Por otra parte, el surgimiento y rápido avance de las tecnologías de obtención de niveles de expresión biológica, han llevado a la disponibilidad de miles de experimentos en repositorios públicos, no solo con información a nivel de genes si no que también a otros niveles moleculares como proteínas o transcriptos. La disponibilidad de estas grandes fuentes de información crearon oportunidades sin precedentes para estudiar enfermedades humanas. Integrando información funcional de diversos repositorios como de distintas fuentes moleculares es posible llegar a una caracterización de grupos de sujetos de interés. Atacando aspectos funcionales activos por uno u otro grupo de sujetos bajo estudio se logra el desarrollo de terapias personalizadas. Es por ello que resulta fundamental poder realizar una comparación y caracterización de multiples fuentes de datos a nivel funcional.

La presente tesis proporciona una metodología integradora que permite, desde el punto de vista funcional, comparar correctamente grandes cantidades de bases de datos de experimentos provenientes tanto de diversas fuentes ómicas como de distintos grupos de estudio. El primer desafío consistió en evaluar las ventajas y desventajas de los algoritmos existentes de AF. El segundo desafío fue adaptar los datos provenientes de diversas fuentes ómicas al pipeline convencional de AF. Finalmente se desarrolló una herramienta, MIGSA, que permite una evaluación integradora de grandes colecciones de bases de datos biológicas.
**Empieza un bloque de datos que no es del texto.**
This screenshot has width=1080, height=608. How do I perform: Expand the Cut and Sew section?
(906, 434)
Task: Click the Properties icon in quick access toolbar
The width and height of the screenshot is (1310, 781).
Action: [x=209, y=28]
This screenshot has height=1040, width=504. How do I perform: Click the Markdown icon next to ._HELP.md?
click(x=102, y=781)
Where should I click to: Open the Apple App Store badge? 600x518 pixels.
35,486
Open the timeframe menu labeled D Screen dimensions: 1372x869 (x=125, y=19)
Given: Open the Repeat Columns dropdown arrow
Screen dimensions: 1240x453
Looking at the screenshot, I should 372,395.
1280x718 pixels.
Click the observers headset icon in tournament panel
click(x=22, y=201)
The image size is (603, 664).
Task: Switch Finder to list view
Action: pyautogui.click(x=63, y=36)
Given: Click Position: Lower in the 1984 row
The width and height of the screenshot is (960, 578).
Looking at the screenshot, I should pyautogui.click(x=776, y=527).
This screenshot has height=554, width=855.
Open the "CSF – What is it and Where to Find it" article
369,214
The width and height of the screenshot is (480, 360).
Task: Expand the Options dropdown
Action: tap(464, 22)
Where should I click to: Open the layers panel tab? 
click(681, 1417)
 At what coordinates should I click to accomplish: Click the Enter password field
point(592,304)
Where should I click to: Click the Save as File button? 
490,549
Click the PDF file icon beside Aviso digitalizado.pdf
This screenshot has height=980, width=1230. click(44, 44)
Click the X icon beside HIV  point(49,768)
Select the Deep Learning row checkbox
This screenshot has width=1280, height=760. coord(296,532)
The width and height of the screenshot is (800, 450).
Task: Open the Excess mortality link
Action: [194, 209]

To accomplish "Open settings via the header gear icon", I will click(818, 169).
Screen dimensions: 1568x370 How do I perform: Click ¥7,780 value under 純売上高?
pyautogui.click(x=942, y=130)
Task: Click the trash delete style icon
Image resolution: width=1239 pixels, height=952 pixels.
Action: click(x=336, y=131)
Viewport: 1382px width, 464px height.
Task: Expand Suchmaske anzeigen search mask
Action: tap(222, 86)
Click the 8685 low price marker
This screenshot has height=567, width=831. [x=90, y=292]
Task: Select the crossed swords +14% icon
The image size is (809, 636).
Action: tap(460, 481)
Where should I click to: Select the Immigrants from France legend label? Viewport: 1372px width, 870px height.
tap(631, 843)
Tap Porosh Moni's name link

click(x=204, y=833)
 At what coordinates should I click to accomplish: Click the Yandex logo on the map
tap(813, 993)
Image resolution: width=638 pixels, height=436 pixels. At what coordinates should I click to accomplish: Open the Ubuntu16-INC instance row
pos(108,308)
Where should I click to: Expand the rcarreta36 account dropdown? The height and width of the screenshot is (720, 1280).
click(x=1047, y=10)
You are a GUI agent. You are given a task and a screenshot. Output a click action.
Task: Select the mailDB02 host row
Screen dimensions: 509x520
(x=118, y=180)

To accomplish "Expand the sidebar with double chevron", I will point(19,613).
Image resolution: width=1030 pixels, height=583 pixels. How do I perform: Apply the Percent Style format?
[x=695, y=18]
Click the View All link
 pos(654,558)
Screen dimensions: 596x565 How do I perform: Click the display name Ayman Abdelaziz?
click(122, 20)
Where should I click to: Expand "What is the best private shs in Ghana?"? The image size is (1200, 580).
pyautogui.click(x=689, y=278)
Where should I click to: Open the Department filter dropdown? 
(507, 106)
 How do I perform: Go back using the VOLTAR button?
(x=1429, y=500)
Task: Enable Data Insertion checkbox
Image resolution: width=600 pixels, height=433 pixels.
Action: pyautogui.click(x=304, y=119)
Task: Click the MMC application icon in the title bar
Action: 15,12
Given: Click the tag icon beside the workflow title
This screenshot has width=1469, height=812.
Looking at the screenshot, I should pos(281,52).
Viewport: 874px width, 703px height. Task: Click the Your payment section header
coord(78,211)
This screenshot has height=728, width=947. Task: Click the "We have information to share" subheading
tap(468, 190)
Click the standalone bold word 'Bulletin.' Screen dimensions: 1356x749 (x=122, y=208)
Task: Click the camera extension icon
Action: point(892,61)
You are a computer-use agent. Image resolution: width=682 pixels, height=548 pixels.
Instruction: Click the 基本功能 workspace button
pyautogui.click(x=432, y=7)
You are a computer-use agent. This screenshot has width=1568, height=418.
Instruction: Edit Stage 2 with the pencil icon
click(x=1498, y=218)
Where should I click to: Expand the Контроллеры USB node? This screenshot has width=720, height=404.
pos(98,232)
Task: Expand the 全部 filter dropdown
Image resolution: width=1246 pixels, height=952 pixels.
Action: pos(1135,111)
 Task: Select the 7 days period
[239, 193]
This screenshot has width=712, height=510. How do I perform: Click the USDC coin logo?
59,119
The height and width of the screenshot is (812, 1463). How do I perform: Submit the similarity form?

La organización del documento de tesis es como sigue:

  • Capítulo 1: introduce al lector en el concepto del análisis funcional y las distintas metodologías para llevarlo a cabo. Se presenta el concepto de ontologías biológicas, y la información presente en ellas.

  • Capítulo 2: expone las diversas fuentes de datos biológicas que resultan de interés para el presente trabajo de tesis. Como así también los diversos repositorios de bases de datos públicas utilizadas.

  • Capítulo 3: muestra los aportes realizados en este trabajo de tesis en el contexto del análisis funcional integrador. Los aportes están dirigidos a la comparación, desde el punto de vista biológico, de diversos algoritmos junto a sus diferentes parámetros.

  • Capítulo 4: presenta la herramienta desarrollada que permite llevar a cabo un análisis funcional masivo e integrador de múltiples bases de datos. Nuestra herramienta proporciona métodos de exploración y visualización que permiten responder preguntas, como así también desarrollar nuevas hipótesis.

  • Capítulo 5: exhibe desafíos que surgieron durante el desarrollo del presente trabajo, y como fueron afrontados. Estos desafíos no estaban directamente relacionados con los objetivos bajo estudio, pero aportaron gratamente al resultado final de la tesis.

  • Capítulo 6: muestra las conclusiones y trabajos futuros producto de la presente tesis. Se destacan los diferentes aportes realizados al estado del arte, así como también las posibles líneas que se pueden continuar a partir de lo realizado a lo largo del doctorado.